_ACTIVITY_: Please transcribe, word for word, the line containing "Click the storage usage progress bar" and every line after it through the end of the records below, and nothing else.

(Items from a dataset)
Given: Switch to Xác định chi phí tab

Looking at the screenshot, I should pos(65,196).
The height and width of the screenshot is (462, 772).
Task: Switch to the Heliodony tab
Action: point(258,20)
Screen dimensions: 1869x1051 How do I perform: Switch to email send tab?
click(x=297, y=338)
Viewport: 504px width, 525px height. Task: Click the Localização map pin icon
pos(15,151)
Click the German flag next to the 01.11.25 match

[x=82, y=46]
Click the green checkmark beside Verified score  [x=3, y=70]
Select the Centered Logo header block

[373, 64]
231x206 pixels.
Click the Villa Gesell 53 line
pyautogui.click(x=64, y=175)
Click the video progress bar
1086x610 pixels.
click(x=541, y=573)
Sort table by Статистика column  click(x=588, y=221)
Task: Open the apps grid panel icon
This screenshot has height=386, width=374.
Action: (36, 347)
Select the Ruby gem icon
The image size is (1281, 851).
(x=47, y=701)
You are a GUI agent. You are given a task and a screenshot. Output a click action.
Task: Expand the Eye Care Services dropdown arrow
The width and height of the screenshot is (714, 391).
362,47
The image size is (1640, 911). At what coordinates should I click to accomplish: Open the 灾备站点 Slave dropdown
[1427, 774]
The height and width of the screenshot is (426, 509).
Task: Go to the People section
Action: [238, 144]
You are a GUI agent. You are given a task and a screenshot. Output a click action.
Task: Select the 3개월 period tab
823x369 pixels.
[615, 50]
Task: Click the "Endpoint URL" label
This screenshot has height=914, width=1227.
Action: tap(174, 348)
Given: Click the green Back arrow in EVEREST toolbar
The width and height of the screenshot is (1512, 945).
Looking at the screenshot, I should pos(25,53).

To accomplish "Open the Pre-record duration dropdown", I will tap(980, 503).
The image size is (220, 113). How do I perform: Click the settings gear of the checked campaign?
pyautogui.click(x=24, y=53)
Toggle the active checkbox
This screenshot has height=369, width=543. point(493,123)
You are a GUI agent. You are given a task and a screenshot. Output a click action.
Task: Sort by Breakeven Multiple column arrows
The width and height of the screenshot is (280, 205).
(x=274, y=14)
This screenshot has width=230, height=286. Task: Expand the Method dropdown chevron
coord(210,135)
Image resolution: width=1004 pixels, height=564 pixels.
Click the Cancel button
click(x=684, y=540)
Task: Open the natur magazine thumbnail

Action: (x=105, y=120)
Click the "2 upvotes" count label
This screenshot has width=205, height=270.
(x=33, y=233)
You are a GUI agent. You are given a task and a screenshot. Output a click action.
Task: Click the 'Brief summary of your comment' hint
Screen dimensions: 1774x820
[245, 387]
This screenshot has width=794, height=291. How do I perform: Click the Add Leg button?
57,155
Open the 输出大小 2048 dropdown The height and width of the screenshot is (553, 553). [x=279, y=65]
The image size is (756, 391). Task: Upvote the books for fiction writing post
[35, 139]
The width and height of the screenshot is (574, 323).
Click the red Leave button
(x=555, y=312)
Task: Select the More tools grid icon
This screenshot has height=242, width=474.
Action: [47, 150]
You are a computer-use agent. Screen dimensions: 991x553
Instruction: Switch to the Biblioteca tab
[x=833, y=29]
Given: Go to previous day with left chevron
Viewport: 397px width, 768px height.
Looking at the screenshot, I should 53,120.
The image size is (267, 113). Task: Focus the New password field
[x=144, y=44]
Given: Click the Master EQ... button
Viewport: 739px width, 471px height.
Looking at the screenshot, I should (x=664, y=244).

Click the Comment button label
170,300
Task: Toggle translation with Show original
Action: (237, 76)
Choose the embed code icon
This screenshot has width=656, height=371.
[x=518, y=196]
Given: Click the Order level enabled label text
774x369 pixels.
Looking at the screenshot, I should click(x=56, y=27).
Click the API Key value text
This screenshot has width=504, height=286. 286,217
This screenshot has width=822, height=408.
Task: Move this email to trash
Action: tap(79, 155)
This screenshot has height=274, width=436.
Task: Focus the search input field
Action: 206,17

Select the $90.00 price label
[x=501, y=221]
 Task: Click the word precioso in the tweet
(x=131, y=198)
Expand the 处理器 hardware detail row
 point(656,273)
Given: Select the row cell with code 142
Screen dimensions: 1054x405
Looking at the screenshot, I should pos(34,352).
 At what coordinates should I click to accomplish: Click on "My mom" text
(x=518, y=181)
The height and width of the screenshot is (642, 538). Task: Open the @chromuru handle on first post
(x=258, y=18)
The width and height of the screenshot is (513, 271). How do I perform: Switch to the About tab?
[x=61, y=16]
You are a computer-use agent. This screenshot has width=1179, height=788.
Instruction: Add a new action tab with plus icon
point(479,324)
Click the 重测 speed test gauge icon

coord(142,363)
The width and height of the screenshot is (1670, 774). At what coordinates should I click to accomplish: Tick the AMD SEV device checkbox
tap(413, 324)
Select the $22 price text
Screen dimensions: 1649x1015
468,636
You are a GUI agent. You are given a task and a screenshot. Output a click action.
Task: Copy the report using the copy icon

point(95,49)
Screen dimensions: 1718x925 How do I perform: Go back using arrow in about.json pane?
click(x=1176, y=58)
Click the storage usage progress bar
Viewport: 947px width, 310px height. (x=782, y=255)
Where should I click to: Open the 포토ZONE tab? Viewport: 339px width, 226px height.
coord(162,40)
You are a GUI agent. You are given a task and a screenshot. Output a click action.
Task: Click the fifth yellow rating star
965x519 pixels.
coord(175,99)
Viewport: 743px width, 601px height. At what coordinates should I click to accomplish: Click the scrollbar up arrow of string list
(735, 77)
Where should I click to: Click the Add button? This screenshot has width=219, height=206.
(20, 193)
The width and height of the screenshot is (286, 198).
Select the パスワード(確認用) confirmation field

_ANSWER BOX_:
Click the storage usage progress bar
Viewport: 947px width, 310px height. (x=782, y=255)
Where should I click to: Open the 포토ZONE tab? Viewport: 339px width, 226px height.
coord(162,40)
You are a GUI agent. You are given a task and a screenshot. Output a click action.
Task: Click the fifth yellow rating star
965x519 pixels.
coord(175,99)
Viewport: 743px width, 601px height. At what coordinates should I click to accomplish: Click the scrollbar up arrow of string list
(735, 77)
Where should I click to: Click the Add button? This screenshot has width=219, height=206.
(20, 193)
The width and height of the screenshot is (286, 198).
Select the パスワード(確認用) confirmation field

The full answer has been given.